2. I keep on seeing the figure 1/4 women have HSV 2. But I assume there are different strains. So my girlfriend has a bad strain that causes outbreaks, where the majority of other people who have never had symptoms have a less active strain. Therefore she is the 20% of the 1/4 that has somewhat frequent outbreaks. Does that mean only 1/20 women have frequent outbreaks? And I have the chance of catching a more active strain?
3. If I wear boxer briefs and a condom (penis through fly) and avoid positions such as her riding me, then my chances should be next to 0% right? I know this is not romantic at all. But it seems like her riding me would be the worst position, and there are certain positions that would avoid direct contact. And if I am wearing boxer briefs that should protect me from other areas because the virus does not go through clothes right?
Thanks for the advice. These answers are not anywhere on the web so hopefully others will benefit too.
actually there's no such thing as a "bad" strain of hsv2. It's actually more about your genes as to how often you are likely to have recurrences. regardless of how often you have obvious recurrences, the virus seems to shed about the same.
so why doesn't the math add up? because you are trying to compare the proverbial apples to oranges. daily suppressive therapy takes shedding down significantly so that the virus is only active a few weeks total out of the year. the odds of having sex when it's active is overall, even without suppressive therapy, low.
with just avoiding sex any time she has anything going on genitally, her taking daily suppressive therapy and you using a condom taking your risk on average to 1%/year, not worth trying to cover your nether regions even more. statistically it doesn't reduce your risk enough to make the extra precautions warranted. make sense?
Grace, thanks so much! That makes sense about how my genes/immune system deals with the virus.
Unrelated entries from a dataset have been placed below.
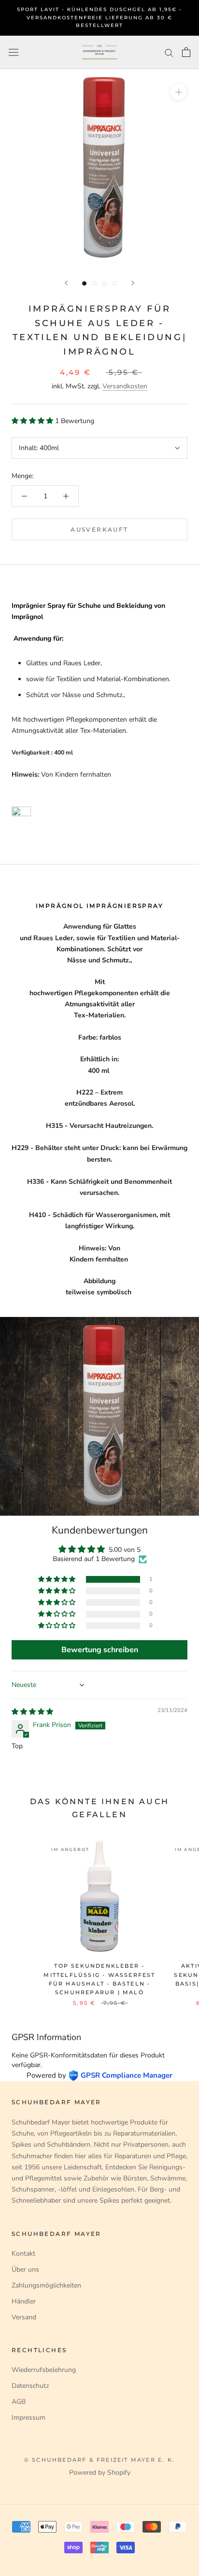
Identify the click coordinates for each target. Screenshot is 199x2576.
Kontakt (23, 2253)
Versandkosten (124, 386)
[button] (33, 420)
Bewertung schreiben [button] (99, 1649)
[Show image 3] (104, 283)
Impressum (28, 2417)
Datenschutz (30, 2385)
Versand (24, 2317)
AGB (19, 2401)
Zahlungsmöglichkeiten (46, 2285)
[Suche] (169, 52)
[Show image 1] (84, 283)
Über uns (25, 2269)
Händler (24, 2301)
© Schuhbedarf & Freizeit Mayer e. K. (99, 2459)
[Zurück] (66, 283)
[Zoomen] (178, 91)
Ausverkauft (99, 529)
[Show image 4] (115, 283)
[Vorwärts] (132, 283)
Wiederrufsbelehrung (44, 2369)
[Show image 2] (94, 283)
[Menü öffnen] (13, 52)
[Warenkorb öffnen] (186, 52)
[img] (32, 1711)
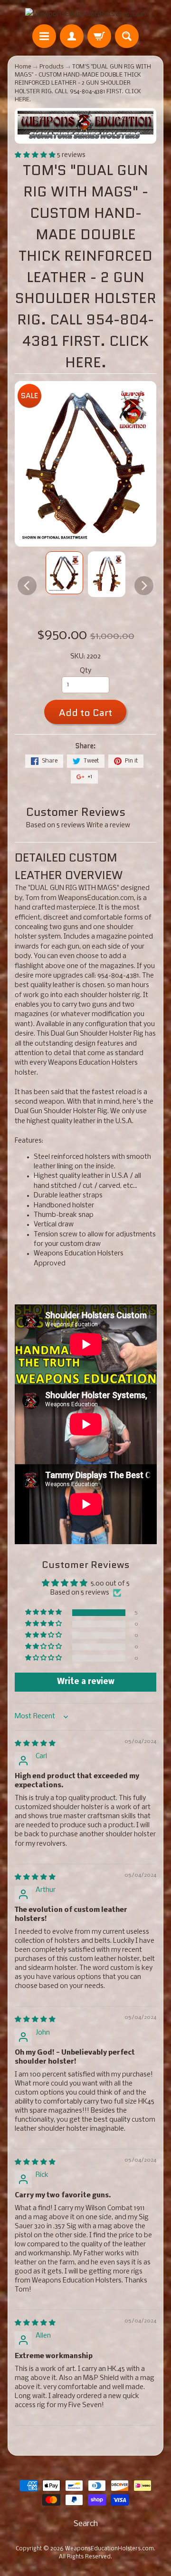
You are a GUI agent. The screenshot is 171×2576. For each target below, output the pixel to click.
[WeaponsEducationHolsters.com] (85, 13)
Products (51, 67)
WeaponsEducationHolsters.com (109, 2549)
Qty (85, 671)
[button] (36, 155)
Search (86, 2523)
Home (23, 67)
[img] (35, 1743)
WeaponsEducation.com (96, 898)
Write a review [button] (85, 1681)
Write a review (108, 825)
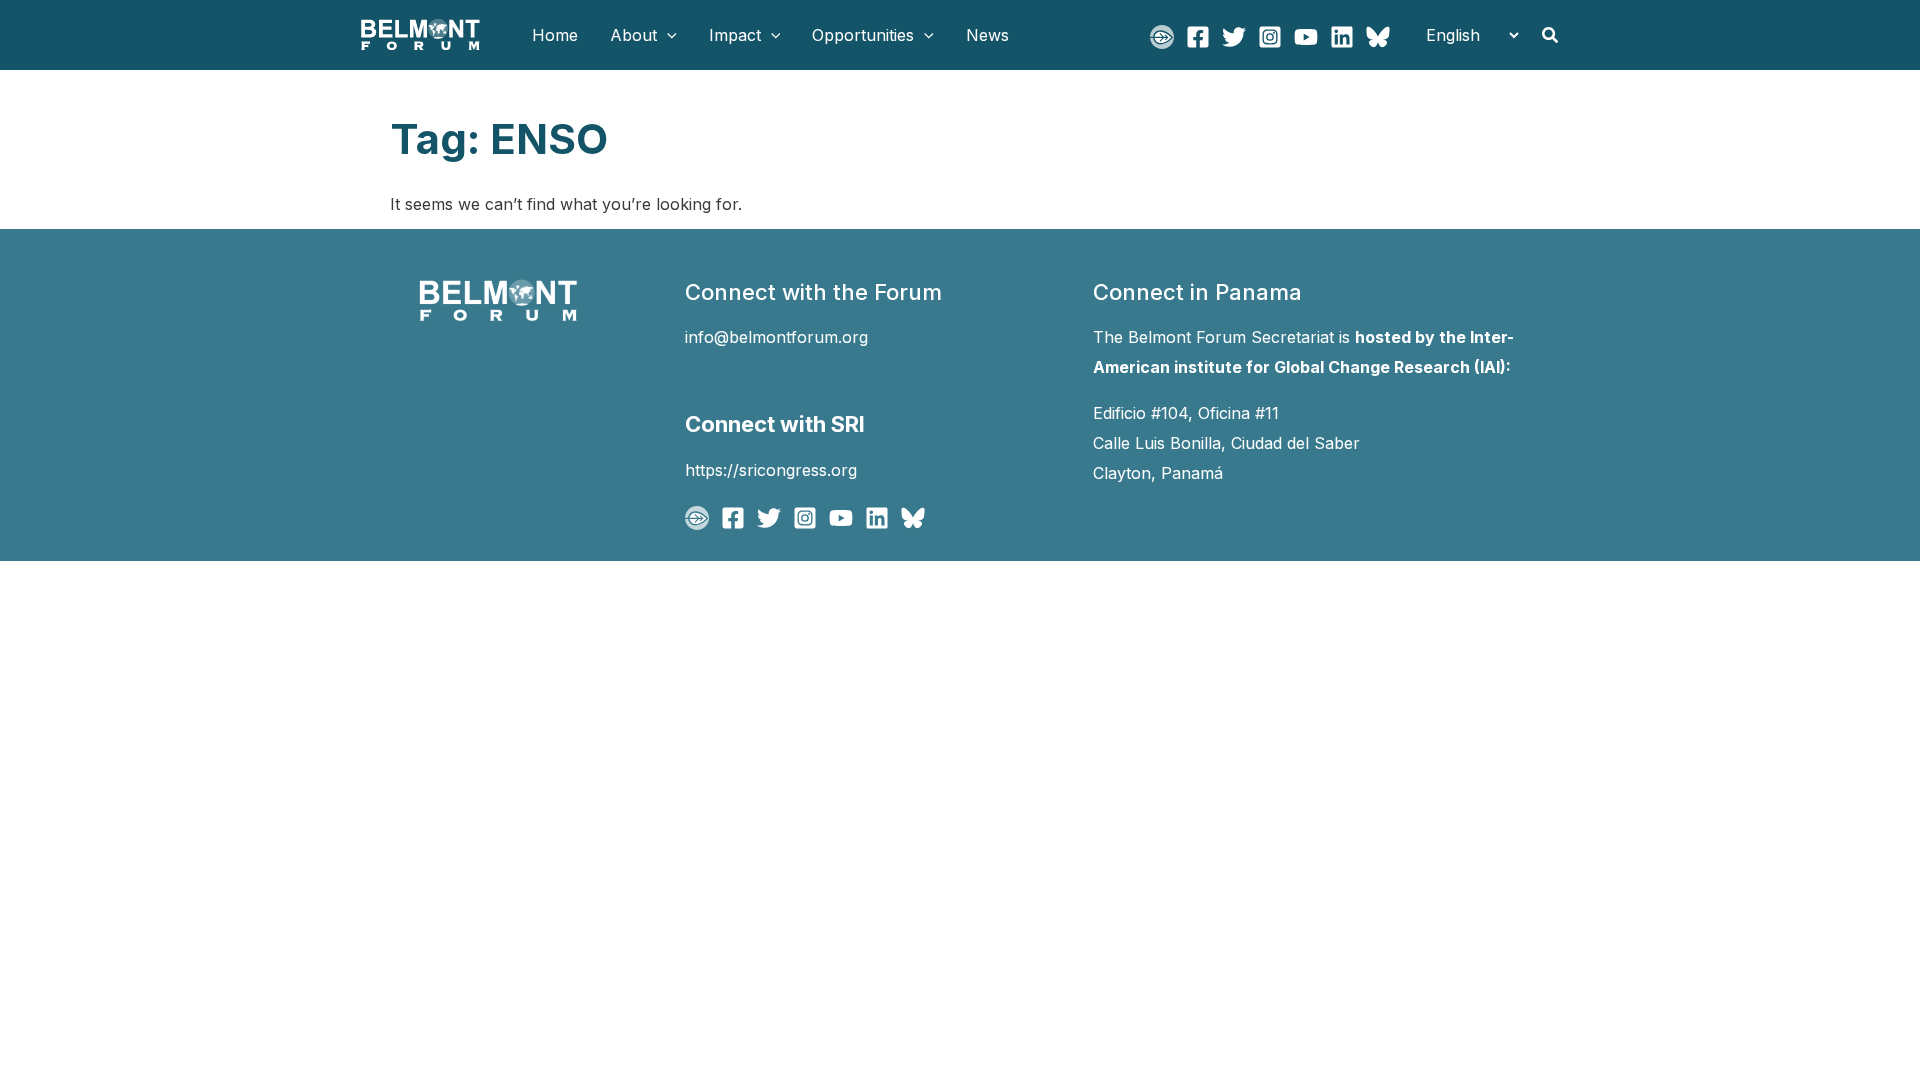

She is definitely worth a 1% risk, but that seems so incredibly low. Because if she is shedding the virus 3/52 weeks (5.8%) even a condom will not protect me right?
Also- does shedding only happen before outbreaks, or can it happen whenever?
The reason I thought condoms are only 30-50% effective is because they do not cover the other areas such as scrotum or thighs that could have contact with infected areas. By wearing boxer briefs those areas would be covered, and therefore I would be less likely to have direct skin-on-skin contact.
Thank you again so much for the help. This is a really tough decision and your advice is greatly appreciated.
shedding can be as little as a few hours at a time in between obvious lesions. most people also seem to shed about a day prior to obvious symptoms too.
even though condoms aren't overall all that effective at preventing herpes transmission, they really do help. daily suppressive therapy is what really reduces shedding to protect you best.
I haven't transmitted the virus since the first year I was infected. I don't use condoms in long term relationships. I am always on daily suppressive therapy though. Precautions really do work :) It's the folks who aren't aware that they are infected and don't take precautions to reduce transmission that tend to transmit the virus.